The Georgia Straight's Craig Takeuchi has a terrific new article called, More than physical: The impact of gay male body image on health, identity, and porn. Below is an excerpt:
[Vancouver, British Columbia] Athletic, fit, young, white, with six- or eight-pack abs. Did that catch your attention? It should, apparently, if you're gay. It's the description of what the most common image is of in visual media that target gay men, according to University of Toronto social work assistant professor David Brennan.

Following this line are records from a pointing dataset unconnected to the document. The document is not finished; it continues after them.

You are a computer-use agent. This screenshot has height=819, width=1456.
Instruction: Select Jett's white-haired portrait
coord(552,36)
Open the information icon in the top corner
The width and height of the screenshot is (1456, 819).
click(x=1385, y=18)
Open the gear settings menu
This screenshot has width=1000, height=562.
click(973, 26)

As the keynote speaker at the eight annual BC Gay Men's Health Summit at SFU Harbour Centre on November 1, Brennan questioned why these images are so consistently portrayed. Brennan's work focuses on health and wellbeing of marginalized queer men and men who have sex with men and he gave a comprehensive overview of research about gay and bisexual men and body image. He was particularly interested in looking at the connection between health and body image and if gay visual media portray images that exclude people.
Racial Identity
With the majority of North American media images being of Caucasian men, Brennan and his colleagues also took a look at the relationship between racial identity and body image. Brennan's research team conducted focus groups and an online survey with four communities: East/Southeast Asian, black/Caribbean/African, Hispanic/Latino/Brazilian, and South Asian. (He said these groups were chosen based on census numbers; aboriginal men were not included due to low population numbers and a lack of expertise on the research team for this group.) He cited several quotes from participants, including one that became a title in the report: "You never see yourself reflected anywhere".
The Power of Porn
Brennan cited a Canadian study, which looked at whether exposure to pornography impacted the body, sexual, and genital self-esteem of male college students. The study found that increased amounts of watching porn correlated with lowered self-esteem. "The more they watched porn, the more they felt less comfortable with their dick and less comfortable with the type of sex that they were having, and their capacity to have different types of sex." For many gay men, porn was also used as a source for sex education, such as learning sexual techniques.
Overall, Brennan emphasized that the desire to see sexy images or a fitness-orientation is not the problem. "I do not want to pathologize that gay men go to the gym, or workout, or eat well, or take care of themselves, or exercise. That's not the point at all. The issue is when it becomes such pressure that it impacts our health and mental health. That's when I'm concerned."